Specified date: 6 March 2009: see reg 1.

Information Technology & Telecommunications95 E-Commerce95

Signature

Bob Blizzard

Frank Roy

Two of the Lords Commissioners of Her Majesty's Treasury

5th March 2009

EXPLANATORY NOTE

EXPLANATORY NOTE (This note is not part of the Regulations)

These Regulations amend the Open-Ended Investment Companies Regulations 2001 (SI 2001/1228) (“the principal Regulations”) to make transfers of shares in open-ended investment companies (“OEICs”) possible by electronic communication.

Regulation 2(4) inserts paragraphs 4A to 4C into, and makes other consequential amendments to, Schedule 4 to the principal Regulations. New paragraph 4A(1) applies section 136 of the Law of Property Act 1925 (c 20) to an assignment of shares by electronic communication, with modifications. That section provides that an absolute assignment by writing signed by the assignor of a debt or other legal thing in action is effectual in law to transfer the legal right to that debt or thing in action, provided the debtor, trustee or other person from whom the assignor would have been entitled to claim the debt or thing in action is given express notice in writing. A share in an open-ended investment company is a legal thing in action.

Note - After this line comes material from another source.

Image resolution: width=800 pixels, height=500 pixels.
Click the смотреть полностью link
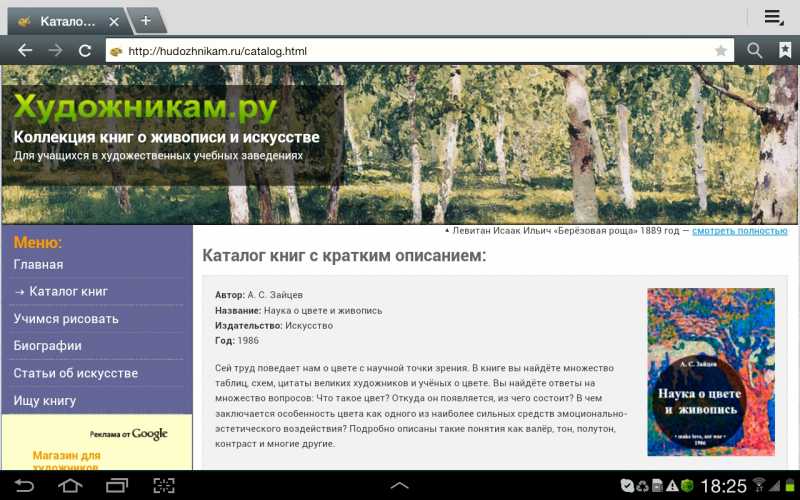tap(739, 231)
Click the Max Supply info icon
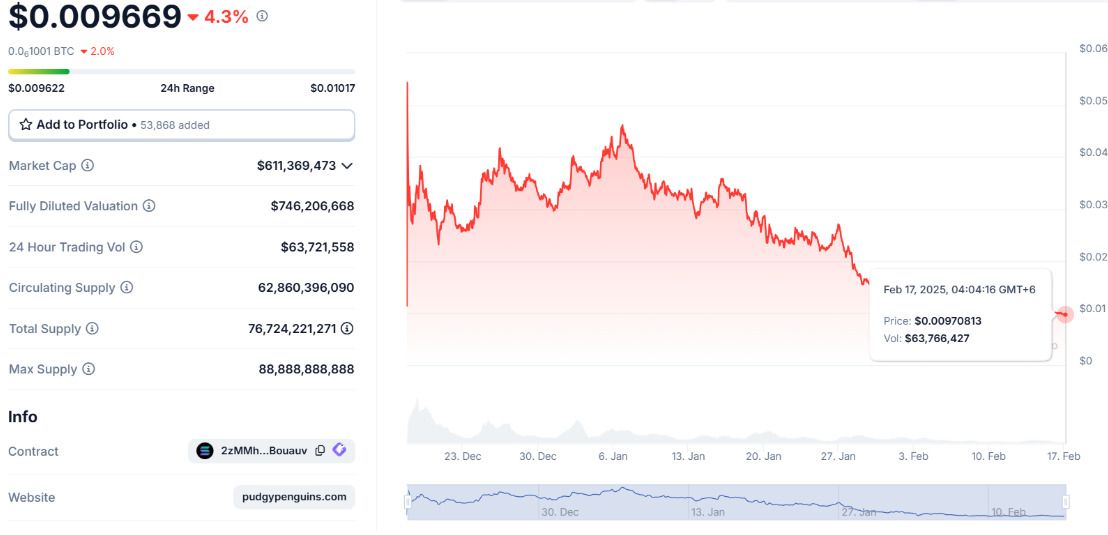This screenshot has height=535, width=1108. 88,369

The modifications made by new paragraph 4A(1) are that the assignment must be by electronic communication made by the assignor or by his agent authorised in writing, and the express notice must be given to the company by electronic communication. “Electronic communication” has the same meaning as in the Electronic Communications Act 2000 (c 8).

New paragraph 4A(2) provides that the application of section 136 by new paragraph 4A(1) is of no effect in a particular case if the company refuses to register the transfer of shares in that case.

New paragraph 4A(1) does not affect any transfer or assignment which would otherwise be effectual in law (see new paragraph 4A(3)).

New paragraph 4B disapplies section 1(2)(a)(ii) of the Requirements of Writing (Scotland) Act 1995 (c 7) (which requires gratuitous unilateral obligations (gifts) to be in writing) to gifts of OEIC shares by electronic communication. The company may require evidence of the right of the transferor to make the gift. However, the disapplication is of no effect if the company refuses to register the transfer (new paragraph 4B(3)).

New paragraph 4C requires the company to take reasonable steps to ensure that an electronic communication purporting to be made by a transferor is in fact made by that transferor; but failure to take such steps does not make the transfer void or otherwise affect its validity.

New paragraph 5(3A) specifies the meaning of the phrase “transfer documents” which are required in relation to a transfer made by electronic communication. A company may not register a transfer unless the transfer documents have been delivered to it (paragraph 5(3) of the principal Regulations).

New paragraph 6(2) gives open-ended investment companies a right to refuse to register any transfer of shares made by electronic communication.

A full regulatory impact assessment of the effect that this instrument will have on the costs of business is available on HM Treasury's website (www.hm-treasury.gov.uk) or from Savings and Investment Team, HM Treasury, 1 Horse Guards Road, London SW1A 2HQ and is annexed to the Explanatory Memorandum which is available alongside the instrument on the OPSI website (www.opsi.gov.uk).